___ RECORDS TO USE ___

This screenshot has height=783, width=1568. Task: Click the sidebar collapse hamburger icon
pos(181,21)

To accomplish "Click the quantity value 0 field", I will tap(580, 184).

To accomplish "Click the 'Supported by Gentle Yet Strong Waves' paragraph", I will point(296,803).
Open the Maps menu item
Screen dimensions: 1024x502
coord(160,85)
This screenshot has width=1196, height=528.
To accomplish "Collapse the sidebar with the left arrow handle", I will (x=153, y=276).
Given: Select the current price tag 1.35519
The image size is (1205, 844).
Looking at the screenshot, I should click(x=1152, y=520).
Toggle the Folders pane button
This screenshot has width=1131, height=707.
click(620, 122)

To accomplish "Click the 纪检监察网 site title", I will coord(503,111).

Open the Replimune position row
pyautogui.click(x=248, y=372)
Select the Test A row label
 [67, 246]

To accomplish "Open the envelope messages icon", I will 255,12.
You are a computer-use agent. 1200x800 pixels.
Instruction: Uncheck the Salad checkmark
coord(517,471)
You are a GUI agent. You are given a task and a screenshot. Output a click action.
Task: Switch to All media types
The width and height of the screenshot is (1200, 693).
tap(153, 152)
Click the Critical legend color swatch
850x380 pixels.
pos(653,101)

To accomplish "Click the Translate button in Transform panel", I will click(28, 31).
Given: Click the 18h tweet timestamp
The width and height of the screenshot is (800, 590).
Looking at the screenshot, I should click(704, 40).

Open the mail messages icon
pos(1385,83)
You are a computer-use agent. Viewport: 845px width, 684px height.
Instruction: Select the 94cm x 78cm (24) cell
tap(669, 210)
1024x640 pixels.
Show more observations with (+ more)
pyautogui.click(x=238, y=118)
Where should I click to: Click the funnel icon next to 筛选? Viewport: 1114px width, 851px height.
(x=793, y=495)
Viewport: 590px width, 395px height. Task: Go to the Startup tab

___

## WHAT IS EXPECTED
Output the material above exactly, but only from the line that carries "Select the Test A row label" through the line that carries "1024x640 pixels.".

## ANSWER BOX
Select the Test A row label
 [67, 246]

To accomplish "Open the envelope messages icon", I will 255,12.
You are a computer-use agent. 1200x800 pixels.
Instruction: Uncheck the Salad checkmark
coord(517,471)
You are a GUI agent. You are given a task and a screenshot. Output a click action.
Task: Switch to All media types
The width and height of the screenshot is (1200, 693).
tap(153, 152)
Click the Critical legend color swatch
850x380 pixels.
pos(653,101)

To accomplish "Click the Translate button in Transform panel", I will click(28, 31).
Given: Click the 18h tweet timestamp
The width and height of the screenshot is (800, 590).
Looking at the screenshot, I should click(704, 40).

Open the mail messages icon
pos(1385,83)
You are a computer-use agent. Viewport: 845px width, 684px height.
Instruction: Select the 94cm x 78cm (24) cell
tap(669, 210)
1024x640 pixels.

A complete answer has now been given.